Skeletal muscle has striations across its cells caused by the arrangement of the contractile proteins, actin and myosin, that run throughout the muscle fiber. Skeletal muscle cells can contract by the attachment of myosin to actin filaments in the muscle, which then ratchets the actin filaments toward the center of the cells. These muscle cells are relatively long and have multiple nuclei along the edge of the cell. Skeletal muscle is under voluntary, somatic nervous system control and is found in the muscles that move bones. Stimulation of these cells by somatic motor neurons signals the cells to contract.

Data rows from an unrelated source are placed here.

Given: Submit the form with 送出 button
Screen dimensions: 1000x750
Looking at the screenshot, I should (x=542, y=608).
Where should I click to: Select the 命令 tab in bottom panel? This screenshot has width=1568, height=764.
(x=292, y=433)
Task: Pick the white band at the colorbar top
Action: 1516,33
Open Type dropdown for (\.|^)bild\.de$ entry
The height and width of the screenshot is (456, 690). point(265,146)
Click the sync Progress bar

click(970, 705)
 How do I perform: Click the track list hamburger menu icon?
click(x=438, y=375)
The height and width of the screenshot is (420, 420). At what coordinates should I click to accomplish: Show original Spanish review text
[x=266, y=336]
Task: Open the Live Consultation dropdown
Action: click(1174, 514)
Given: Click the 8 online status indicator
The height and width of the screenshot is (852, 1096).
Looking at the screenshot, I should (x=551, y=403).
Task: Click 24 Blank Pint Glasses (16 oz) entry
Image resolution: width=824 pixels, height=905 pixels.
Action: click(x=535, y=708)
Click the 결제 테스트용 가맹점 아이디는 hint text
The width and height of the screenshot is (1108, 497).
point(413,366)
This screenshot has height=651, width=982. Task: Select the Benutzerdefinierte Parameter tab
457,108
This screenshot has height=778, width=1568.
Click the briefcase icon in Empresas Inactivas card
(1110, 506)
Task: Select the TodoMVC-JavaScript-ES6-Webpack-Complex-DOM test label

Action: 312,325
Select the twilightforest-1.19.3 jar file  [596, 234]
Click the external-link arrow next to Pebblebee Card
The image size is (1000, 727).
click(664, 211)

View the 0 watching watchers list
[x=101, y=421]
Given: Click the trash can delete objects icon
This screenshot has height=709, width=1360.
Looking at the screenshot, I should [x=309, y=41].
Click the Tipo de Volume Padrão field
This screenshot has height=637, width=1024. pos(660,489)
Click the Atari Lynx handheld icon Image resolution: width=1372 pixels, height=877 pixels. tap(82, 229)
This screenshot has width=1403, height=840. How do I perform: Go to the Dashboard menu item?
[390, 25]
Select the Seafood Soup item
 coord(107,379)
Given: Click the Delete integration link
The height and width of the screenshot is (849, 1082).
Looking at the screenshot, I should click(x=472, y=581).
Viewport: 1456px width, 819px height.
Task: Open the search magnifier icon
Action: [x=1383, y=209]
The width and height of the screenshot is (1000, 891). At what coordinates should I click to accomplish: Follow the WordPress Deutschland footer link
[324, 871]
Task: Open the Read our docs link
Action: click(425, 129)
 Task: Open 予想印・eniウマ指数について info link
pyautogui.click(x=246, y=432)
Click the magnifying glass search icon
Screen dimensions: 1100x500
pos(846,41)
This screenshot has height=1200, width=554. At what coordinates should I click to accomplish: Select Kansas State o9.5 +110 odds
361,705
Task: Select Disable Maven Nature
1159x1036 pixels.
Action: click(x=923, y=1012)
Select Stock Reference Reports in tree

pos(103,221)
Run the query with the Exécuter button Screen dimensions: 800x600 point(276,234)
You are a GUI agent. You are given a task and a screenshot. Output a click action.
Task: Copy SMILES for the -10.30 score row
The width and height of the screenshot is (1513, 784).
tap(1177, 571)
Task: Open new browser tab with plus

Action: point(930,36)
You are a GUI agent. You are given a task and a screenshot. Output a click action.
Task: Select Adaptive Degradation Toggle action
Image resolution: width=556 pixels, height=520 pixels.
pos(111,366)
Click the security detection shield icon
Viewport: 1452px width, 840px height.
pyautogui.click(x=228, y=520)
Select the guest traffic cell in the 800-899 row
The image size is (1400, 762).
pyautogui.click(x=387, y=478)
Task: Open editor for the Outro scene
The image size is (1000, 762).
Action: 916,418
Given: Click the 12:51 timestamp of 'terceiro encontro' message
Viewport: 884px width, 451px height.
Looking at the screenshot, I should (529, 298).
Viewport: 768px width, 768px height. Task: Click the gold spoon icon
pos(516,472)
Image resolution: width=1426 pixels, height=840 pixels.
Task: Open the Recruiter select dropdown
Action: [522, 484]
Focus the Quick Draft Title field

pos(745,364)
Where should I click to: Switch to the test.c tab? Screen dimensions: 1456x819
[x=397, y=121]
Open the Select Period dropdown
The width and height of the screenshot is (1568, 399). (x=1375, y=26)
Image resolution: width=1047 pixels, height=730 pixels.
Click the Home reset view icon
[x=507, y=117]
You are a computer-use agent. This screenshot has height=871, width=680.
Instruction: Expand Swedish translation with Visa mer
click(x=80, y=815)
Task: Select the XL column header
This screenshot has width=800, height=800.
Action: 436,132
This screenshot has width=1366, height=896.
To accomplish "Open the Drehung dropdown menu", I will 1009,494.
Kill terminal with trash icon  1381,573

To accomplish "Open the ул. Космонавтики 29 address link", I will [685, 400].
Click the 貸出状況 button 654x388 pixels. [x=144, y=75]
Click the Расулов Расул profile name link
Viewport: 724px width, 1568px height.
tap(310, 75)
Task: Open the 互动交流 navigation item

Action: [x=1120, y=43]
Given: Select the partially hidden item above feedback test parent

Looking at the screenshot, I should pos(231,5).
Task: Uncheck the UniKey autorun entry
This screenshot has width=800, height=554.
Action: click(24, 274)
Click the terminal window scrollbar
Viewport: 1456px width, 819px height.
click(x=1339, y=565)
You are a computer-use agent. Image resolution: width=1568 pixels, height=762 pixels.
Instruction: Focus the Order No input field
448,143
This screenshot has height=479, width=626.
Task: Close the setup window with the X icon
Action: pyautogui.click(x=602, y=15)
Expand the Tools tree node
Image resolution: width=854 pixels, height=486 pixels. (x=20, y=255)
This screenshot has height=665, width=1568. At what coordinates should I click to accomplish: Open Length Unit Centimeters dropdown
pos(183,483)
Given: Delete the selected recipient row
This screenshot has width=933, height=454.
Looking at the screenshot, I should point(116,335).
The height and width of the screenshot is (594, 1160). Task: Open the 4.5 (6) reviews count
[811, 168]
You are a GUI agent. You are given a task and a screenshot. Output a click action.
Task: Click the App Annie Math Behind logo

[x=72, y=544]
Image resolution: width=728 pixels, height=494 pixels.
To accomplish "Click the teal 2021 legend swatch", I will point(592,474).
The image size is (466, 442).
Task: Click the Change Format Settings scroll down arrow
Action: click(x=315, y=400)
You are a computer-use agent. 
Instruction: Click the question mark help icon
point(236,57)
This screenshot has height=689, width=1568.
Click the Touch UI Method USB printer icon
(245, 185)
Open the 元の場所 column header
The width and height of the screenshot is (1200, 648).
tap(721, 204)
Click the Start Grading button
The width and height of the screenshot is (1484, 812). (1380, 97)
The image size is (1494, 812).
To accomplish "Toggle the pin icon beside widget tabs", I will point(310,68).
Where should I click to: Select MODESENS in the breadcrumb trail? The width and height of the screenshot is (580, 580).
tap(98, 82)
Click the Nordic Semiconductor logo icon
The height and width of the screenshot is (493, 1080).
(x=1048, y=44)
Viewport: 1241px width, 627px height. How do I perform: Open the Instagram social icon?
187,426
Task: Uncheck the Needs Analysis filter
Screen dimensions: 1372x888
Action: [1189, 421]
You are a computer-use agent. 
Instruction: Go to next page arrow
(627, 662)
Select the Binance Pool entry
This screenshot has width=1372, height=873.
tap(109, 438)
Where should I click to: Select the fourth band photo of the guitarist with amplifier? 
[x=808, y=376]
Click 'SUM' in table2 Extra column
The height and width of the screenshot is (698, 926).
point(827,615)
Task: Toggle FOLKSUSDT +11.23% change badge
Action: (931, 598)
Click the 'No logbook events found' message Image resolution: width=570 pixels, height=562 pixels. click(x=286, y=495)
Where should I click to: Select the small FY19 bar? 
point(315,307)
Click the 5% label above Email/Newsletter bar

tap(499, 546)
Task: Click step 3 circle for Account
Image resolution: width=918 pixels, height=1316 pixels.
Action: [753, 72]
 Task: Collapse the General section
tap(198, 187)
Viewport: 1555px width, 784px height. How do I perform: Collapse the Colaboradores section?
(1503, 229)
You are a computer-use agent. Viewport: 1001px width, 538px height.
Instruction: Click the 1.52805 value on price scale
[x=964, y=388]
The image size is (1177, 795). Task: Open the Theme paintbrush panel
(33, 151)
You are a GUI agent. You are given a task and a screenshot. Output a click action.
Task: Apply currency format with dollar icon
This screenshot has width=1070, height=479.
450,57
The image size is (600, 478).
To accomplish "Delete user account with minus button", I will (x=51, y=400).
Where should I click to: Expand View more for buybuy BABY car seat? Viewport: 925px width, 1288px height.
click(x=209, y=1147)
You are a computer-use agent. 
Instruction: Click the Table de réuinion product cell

Cardiac muscle is found only in the heart. Similar to skeletal muscle, it has cross striations in its cells, but cardiac muscle has a single, centrally-located nucleus; the muscle branches in many directions. Cardiac muscle is not under voluntary control, but is influenced by the autonomic nervous system to speed up or slow down the heart beat. An added feature to cardiac muscle cells is a line that extends along the end of the cell as it abuts the next cardiac cell in the row. This line, an intercalated disc, assists in passing electrical impulses efficiently from one cell to the next while maintaining the strong connection between neighboring cardiac cells, allowing the cardiac muscle cells to synchronize the beating of the heart.
Nervous tissues are made of cells specialized to receive and transmit electrical impulses from specific areas of the body and to send them to specific locations in the body organized into structures called nerves. A nerve consists of a neuron and glial cells. The main cell of the nervous system is the neuron. There is a large structure with a central nucleus: the cell body (or soma) of the neuron. Projections from the cell body are either dendrites, specialized in receiving input, or a single axon, specialized in transmitting impulses. Glial cells support the neurons. Astrocytes regulate the chemical environment of the nerve cell, while oligodendrocytes insulate the axon so the electrical nerve impulse is transferred more efficiently. Other glial cells support the nutritional and waste requirements of the neuron. Some of the glial cells are phagocytic, removing debris or damaged cells from the tissue.